Nel frattempo, i perpetratori di negazione di negazione del genocidio, ritarda le riparazioni e blocca la riconciliazione, approfondendo le divisioni sociali. Mina anche i quadri di diritto internazionale e diritti umani, segnalando che persino i crimini contro l’umanità possono essere ignorati.
La negazione del genocidio, quindi, prepara direttamente il terreno affinché si verifichi il genocidio successivo ed essere accettata. Lo vediamo chiaramente su come gli europei stanno reagendo al genocidio di Gaza, negando che stia accadendo, nonostante ripetute dichiarazioni da parte di esperti delle Nazioni Unite e studiosi di genocidio e continuando a fornire a Israele armi e copertura diplomatica.
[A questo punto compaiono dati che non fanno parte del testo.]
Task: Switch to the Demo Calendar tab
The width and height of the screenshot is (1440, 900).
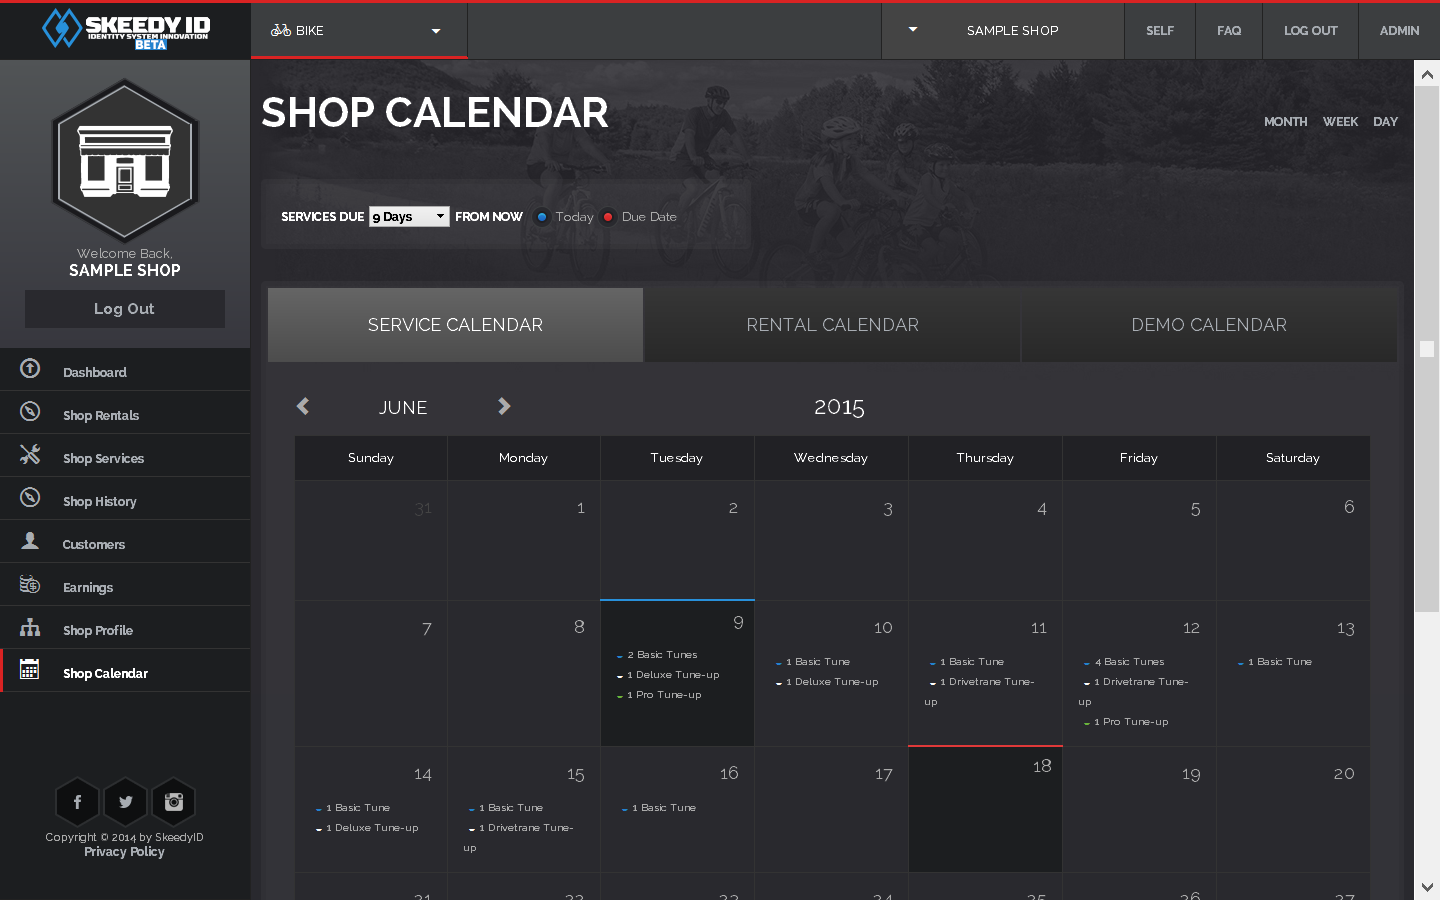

Il playbook sviluppato in Bosnia è ora applicato a Gaza. Segue uno schema familiare: incolpare “entrambe le parti”, ritrarre le vittime come aggressori e assegnare la responsabilità a pochi individui, nascondendo così la violenza sistematica. Questo progetto è forse più chiaramente ripreso nell’affermazione secondo cui è solo il Primo Ministro Benjamin Netanyahu e i suoi due ministri di estrema destra che sono responsabili della “violenza” in corso a Gaza, separando così la politica dalla struttura e sfuggendo alla responsabilità più profonda.
Nella narrazione che nega il genocidio bosniaco, anche la responsabilità è ridotta a alcune “mele cattive” all’interno dell’apparato Serb State-come se il genocidio fosse un’aberrazione spontanea piuttosto che un crimine meticolosamente pianificato, eseguito dallo stato che richiedeva un diffuso coordinamento e intenzione.
Prepararsi per un futuro genocidio in Europa
L’Europa oggi deve affrontare una profonda crisi mentre il nazionalismo di estrema destra e una lotta della classe media svaniscono tra la crescente precarità sociale ed economica. In molti paesi occidentali, la classe media si sta riducendo mentre ciò che la giusta chiama la “popolazione in eccesso” – composta in modo sproporzionato dai musulmani – è sempre più emarginata e capro espiatorio.
In un tempo come questo, rifondere un genocidio passato contro un’altra popolazione come un malinteso contribuisce alla creazione dell’ambiente per il prossimo genocidio a venire. E ci sono già chiare indicazioni che i segmenti della classe politica stanno spingendo per rimuovere questa “popolazione in eccesso” sotto varie forme.
L’eufemismo nazista “Umsiedlung Nach Osten” (reinsediamento ad est) era una scusa grottesca per espellere gli ebrei nelle camere a gas. Oggi, attori europei come l’attivista di estrema destra austriaca Martin Sellner sostengono apertamente la “remigrazione”, un’eco sinistra di questa mortale logica volta a sradicare le comunità musulmane.
Le élite politiche europee potrebbero non aver ancora abbracciato questo termine, ma sono impegnate a mettere in pratica varie politiche che hanno lo stesso obiettivo finale: limitare o ridurre la presenza musulmana in Europa. Hanno costruito un regime legale per l’esclusione attraverso il patto di migrazione dell’UE del 2024, prevede i richiedenti asilo offshore in Albania o in altri paesi e una grande iniezione di denaro in Frontex, l’agenzia di frontiera dell’UE accusata – tra le altre cose – i respingenti illegali.
Queste non sono misure neutrali ma strumenti ideologici di rimozione razziale, ammantato nella retorica liberale. E diventeranno solo più violenti con il tempo.
Questo non è allarmismo. È uno schema. L’erosione dei diritti inizia sempre con quelli considerati “l’altro”.
Se la negazione del genocidio non viene affrontata urgentemente, se il genocidio di Gaza non è riconosciuto e l’azione immediata intrapresa per fermarlo, l’Europa rischia di andare al punto di partenza. Con l’espansione della negazione del genocidio e l’impulso di rinunciare alla responsabilità dell’Olocausto, il terreno viene preparato per ripetere queste orribili atrocità.
Le opinioni espresse in questo articolo sono la stessa dell’autore e non riflettono necessariamente la posizione editoriale di Oltre La Linea.